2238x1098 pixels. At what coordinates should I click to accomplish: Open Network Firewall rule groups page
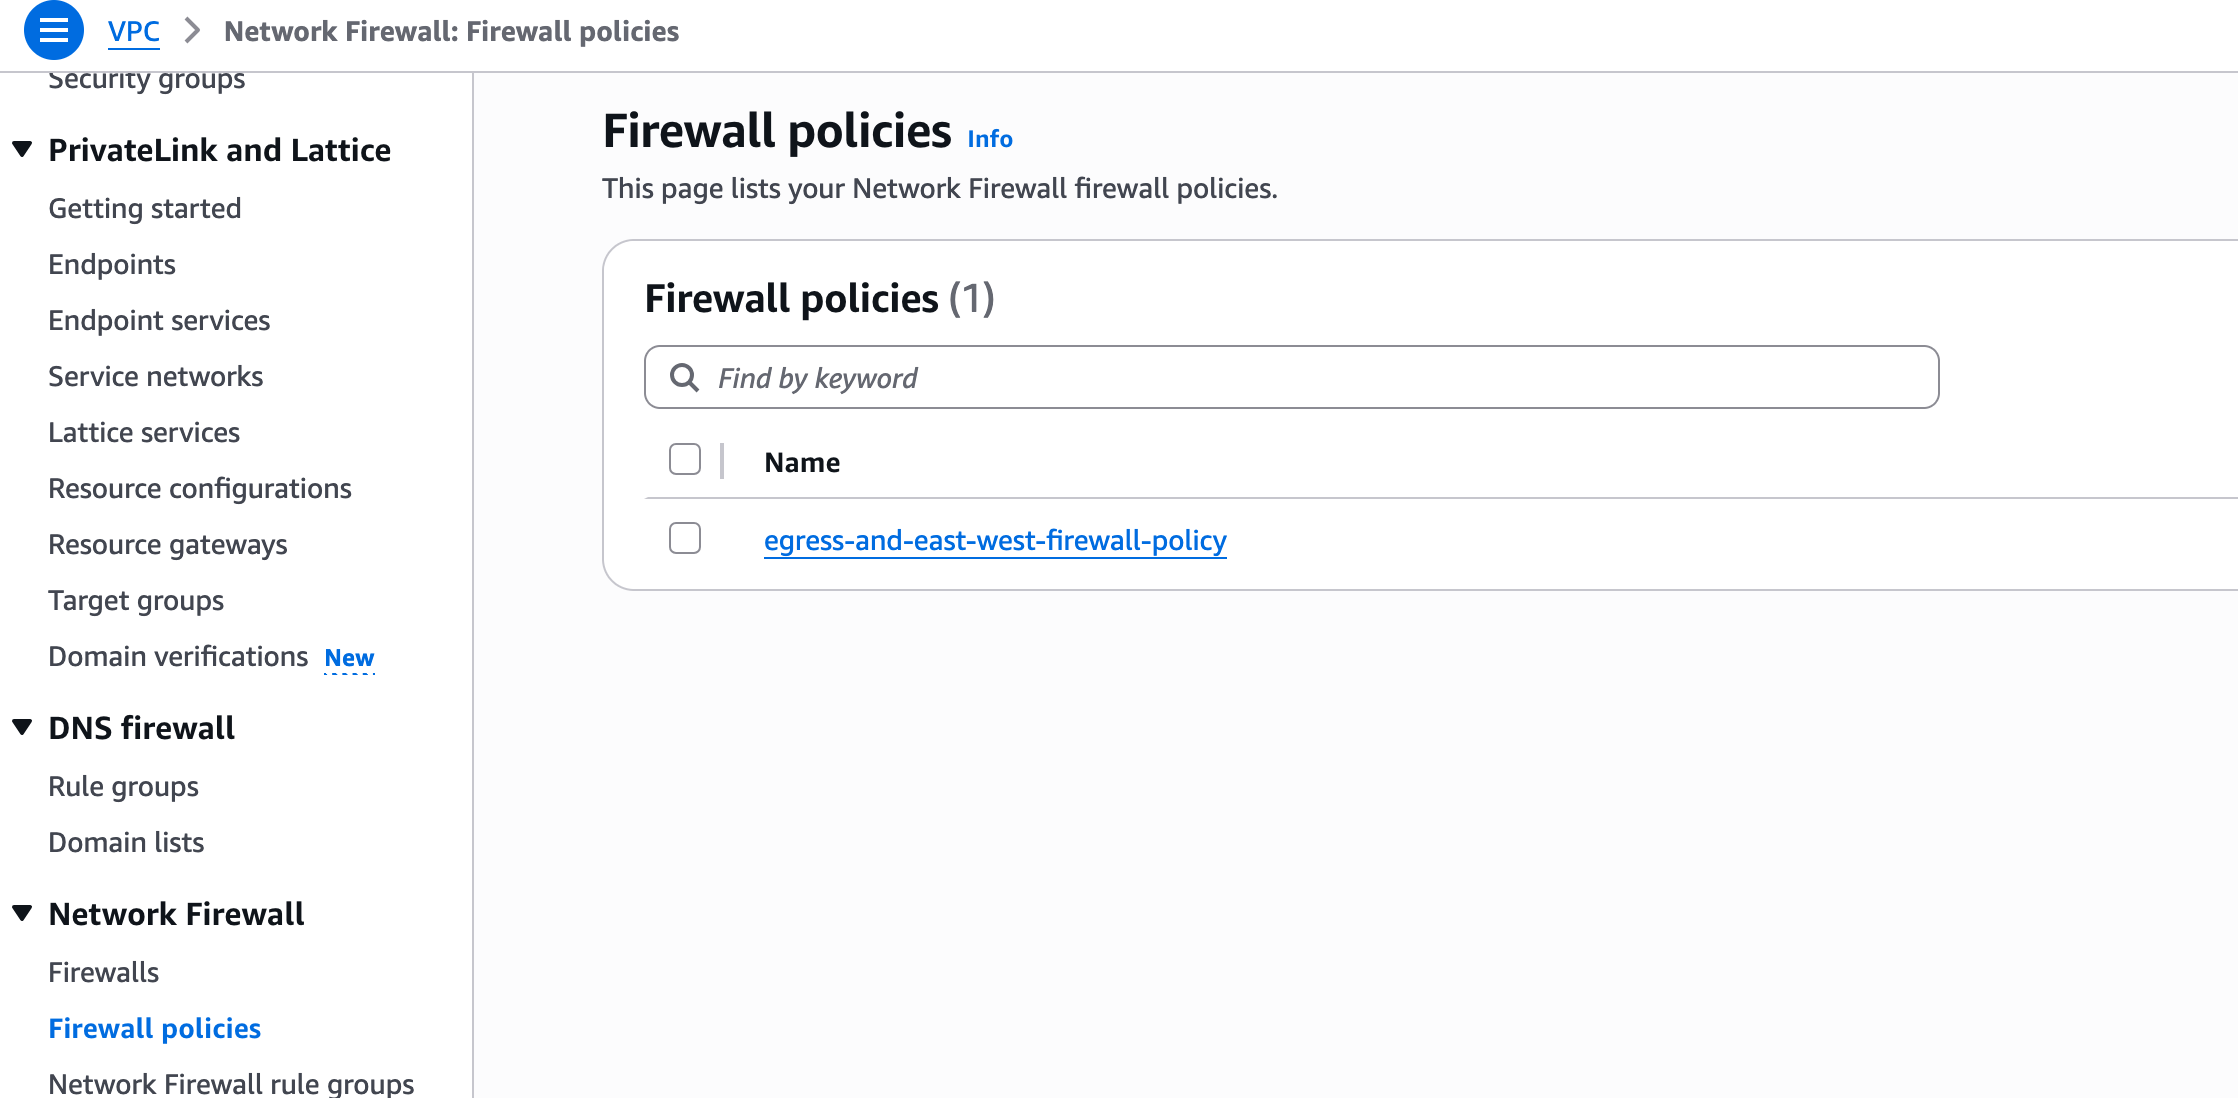pos(231,1084)
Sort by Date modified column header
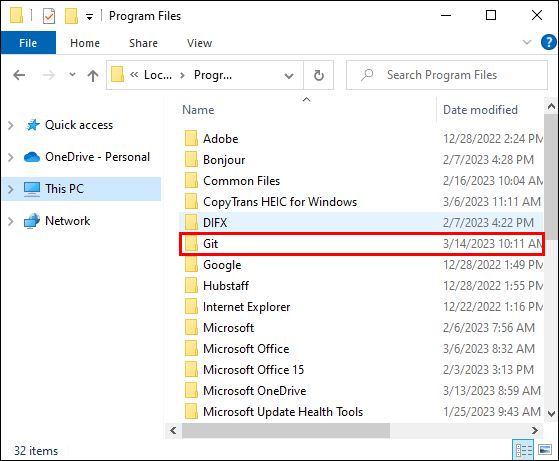559x461 pixels. coord(480,110)
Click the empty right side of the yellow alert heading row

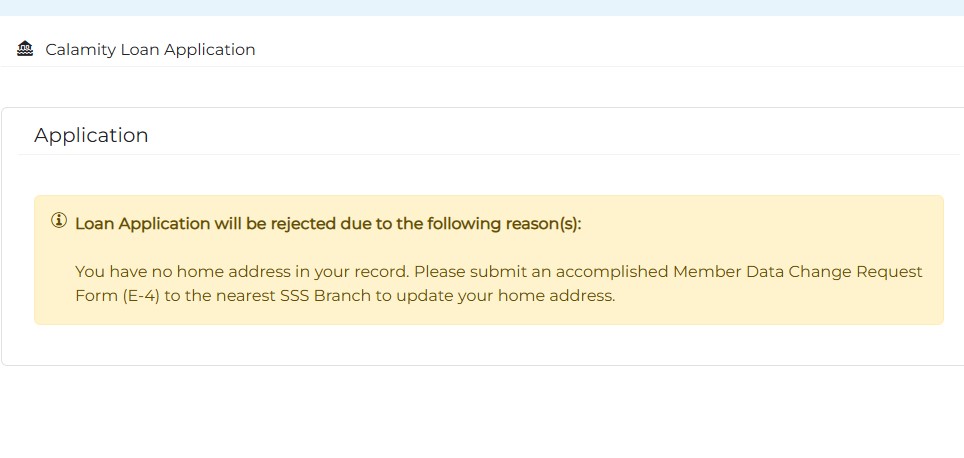pos(780,223)
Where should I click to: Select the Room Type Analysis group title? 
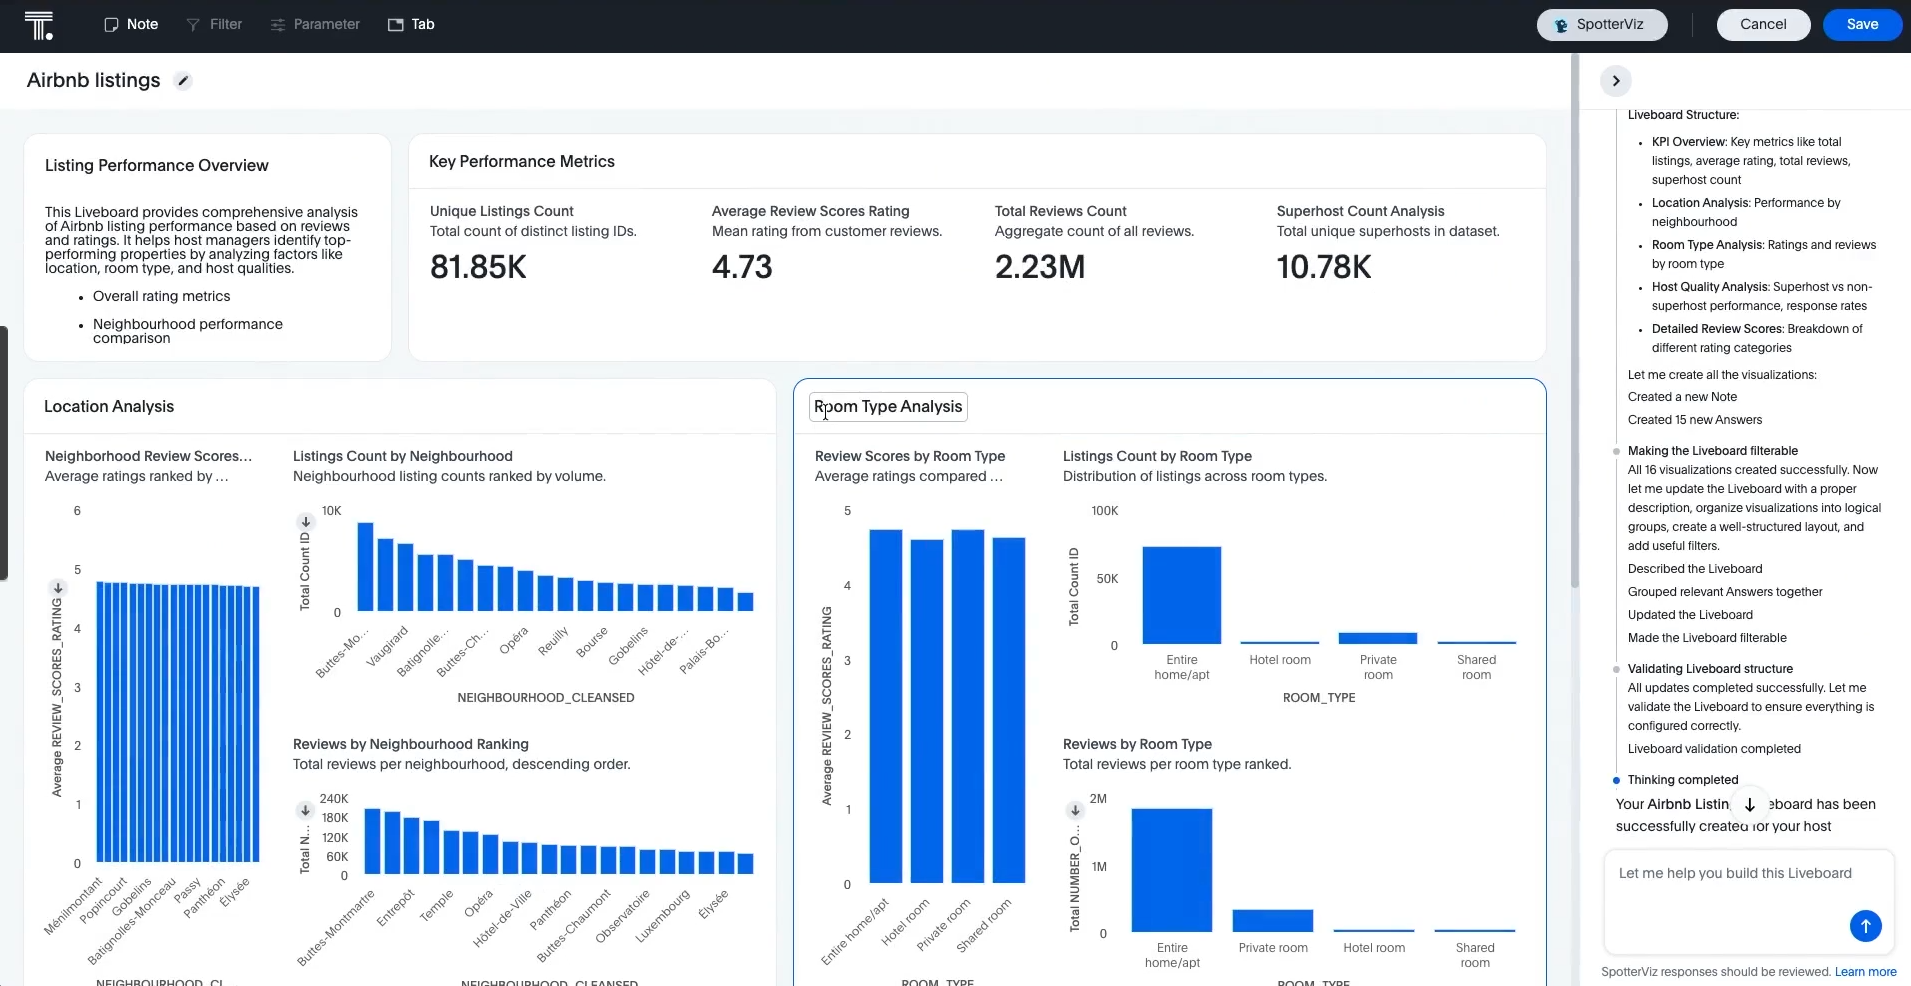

────────────────────────────────────────

- _Task item_:
All entries need repeating exactly, but without the pictures.

- _Exercise output_:
2238x1098 pixels. At what coordinates should I click to accomplish: Open Network Firewall rule groups page
pos(231,1084)
Sort by Date modified column header
559x461 pixels. coord(480,110)
Click the empty right side of the yellow alert heading row

pos(780,223)
Where should I click to: Select the Room Type Analysis group title? 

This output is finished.